The next phase would, by some, be considered optional. The factory workshop manual states that the engine should be at TDC (top dead center) minus 10 degrees (about 1-1.5 cam teeth) before the tensioning spring is released. This is because belt tension isn't always the same between the cam and crank as the engine turns. It varies slightly. If being unable to find TDC discourages you, you might still be better off releasing the spring than chancing a loose belt. A description locating TDC is available above in the timing belt replacement tips.
The tensioner is the alloy arm roughly 6 inches long with three bolts sticking out. If you look behind it, you'll see the spring. The assembly swings on the top bolt, has an elliptical opening on the locking bottom right bolt and retains the tensioning sprocket with the bolt on the left.

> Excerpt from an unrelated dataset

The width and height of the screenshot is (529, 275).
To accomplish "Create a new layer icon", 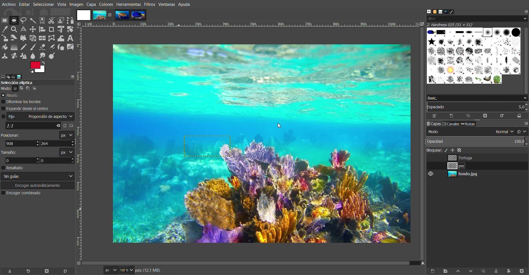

Loosen the top 13mm bolt. Now, while watching the tensioning sprocket for movement, loosen the locking 13mm nut. The sprocket should either not move or move slightly to the left and up against the timing belt. If no movement occurs, take a 17mm closed end wrench slip it on the sprocket bolt and put pressure down on the nut to make sure it is not seized/jammed. Lock the locking nut to the designated torque (warning: its not much). Install everything back at the proper torque and you are all set.

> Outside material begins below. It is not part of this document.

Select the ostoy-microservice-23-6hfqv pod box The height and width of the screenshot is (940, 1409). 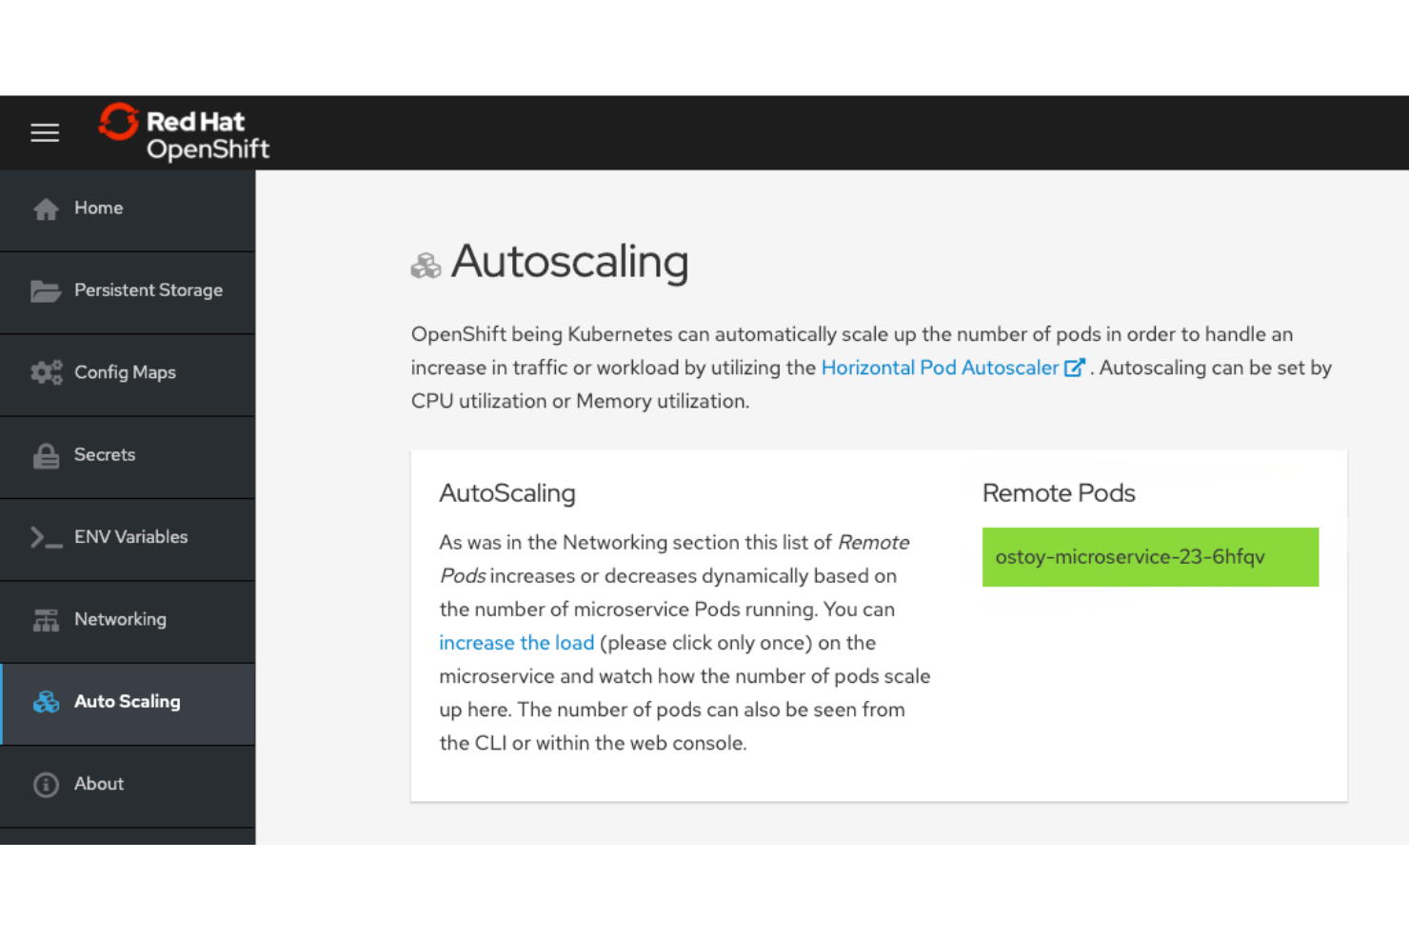(x=1150, y=557)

Because of the catastrophic nature of timing belt failure (valves being destroyed), there is very little room for error when tensioning the timing belts. The P9201 tool costs approximately $500, and it appears there is no alternative tool (the search for such a beast has become the holy grail of water cooler do-it-yourselfers everywhere).
The 1987 and later cars have a built in tensioner for the timing belt. However, it is still recommended that the tool be used on the alternator and A/C belts. Some folks use the "by hand" tensioning method, this requires a good "feel" for how tight the belts should be but it's your engine and your decision.

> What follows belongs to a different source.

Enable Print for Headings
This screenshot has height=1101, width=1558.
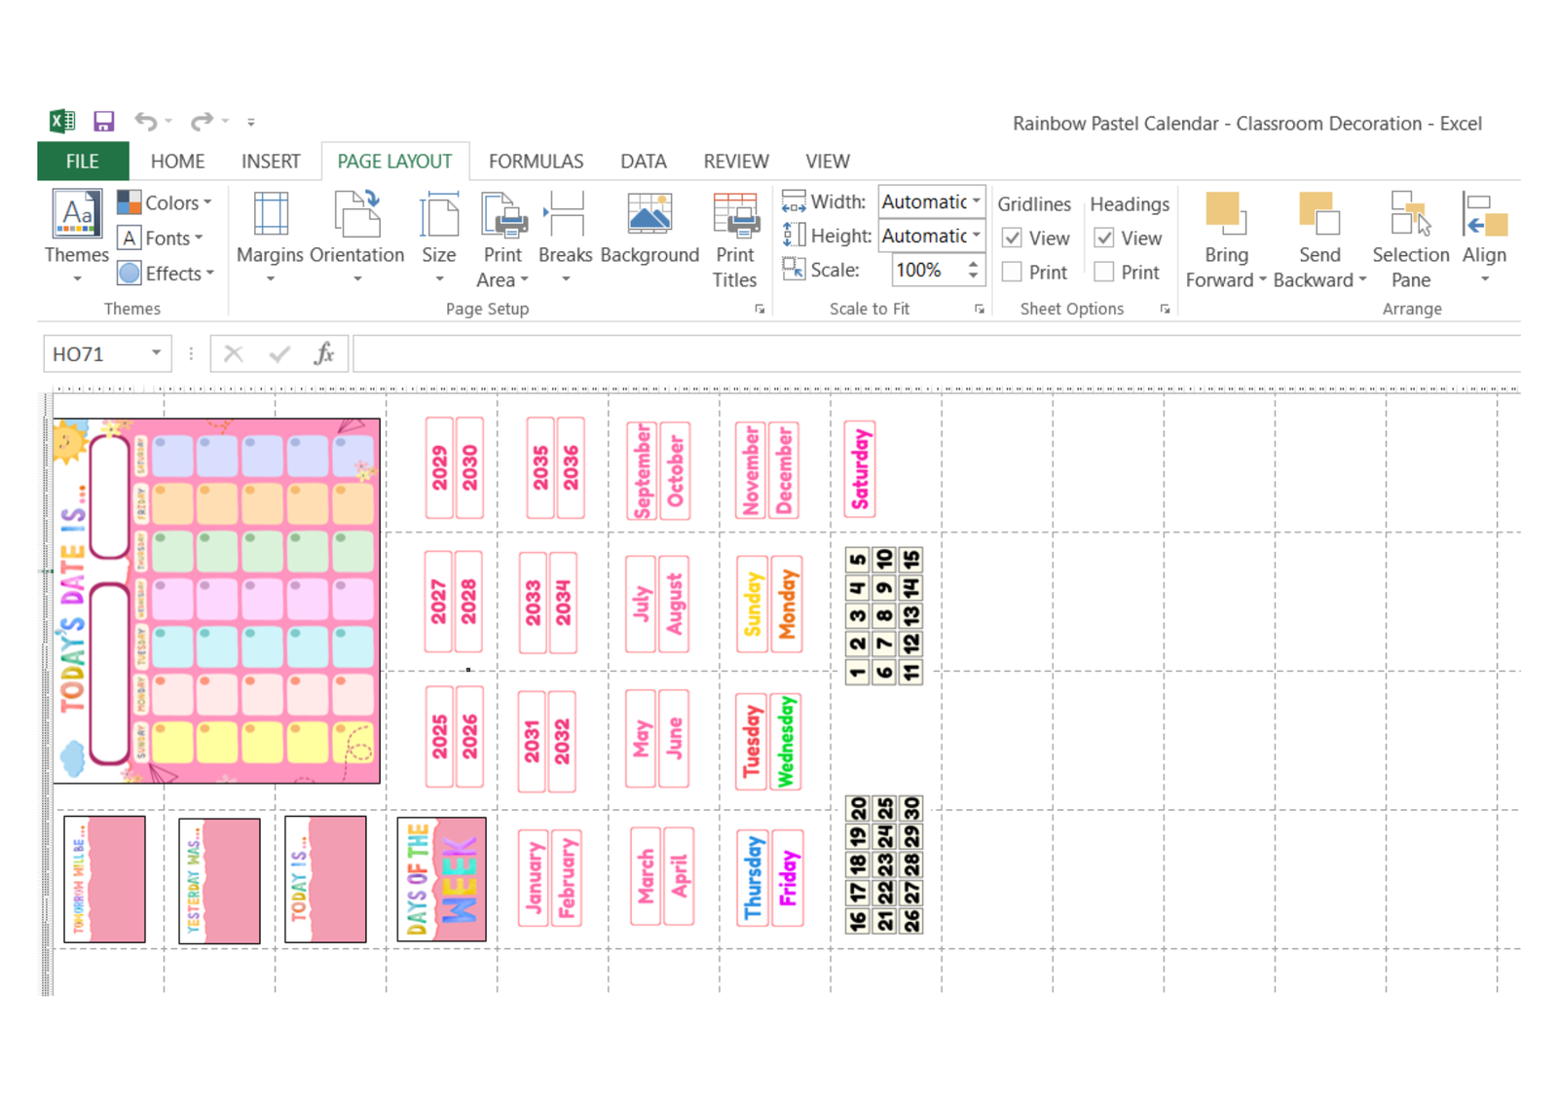click(x=1105, y=272)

As of 10/96, the cheapest price available on the P9201 was $425, available from Engine Builders Supply Co. (they are on the web). Average price is around $500. The tool should also be used to double check the self adjusters on 87 and later models (better safe than sorry...)
This appears to be a common problem, especially on the 89 Turbos. The normal boost is 1.2 bar. If everything is operational, it will go to slightly above 1.8 bar. The most common problem is a bad connection due to corrosion on the throttle position switch (located on the throttle body, forward of the intake manifold). On one side is a cable that controls the throttle opening, and the other side is a black plastic device that reads the throttle position. The connection to this device can become corroded. Typically moving around the connector a bit will fix the problem temporarily. Disassembling the connector, cleaning and putting on a coat of dielectric grease on it will fix it semi-permanently.
This is a common problem with the 2.0 litre 924-series cars. Porsche issued a series of upgrades to the fuel delivery and engine management system that help correct the problem. They are described in several factory service bulletins:
Another source of hard-start problems for the 924 is its warm-up regulator. The warm-up regulator on the engine manifold and air bypass right in front of it are the two likely suspects, especially if the problems happens at cold start as well as hot start.
Also check the cold start injector on the back of the manifold as it works even when the engine is warm to inject fuel to aid in start. When warm, it does not stay on as long as when cold. The best thing is to turn on the ignition with a cold engine, but do not start the engine. Pull the electrical plug and check for 12 volts (approximately) at the plug. If there is no power, pull back the rubber boot and look for a broken wire - very common.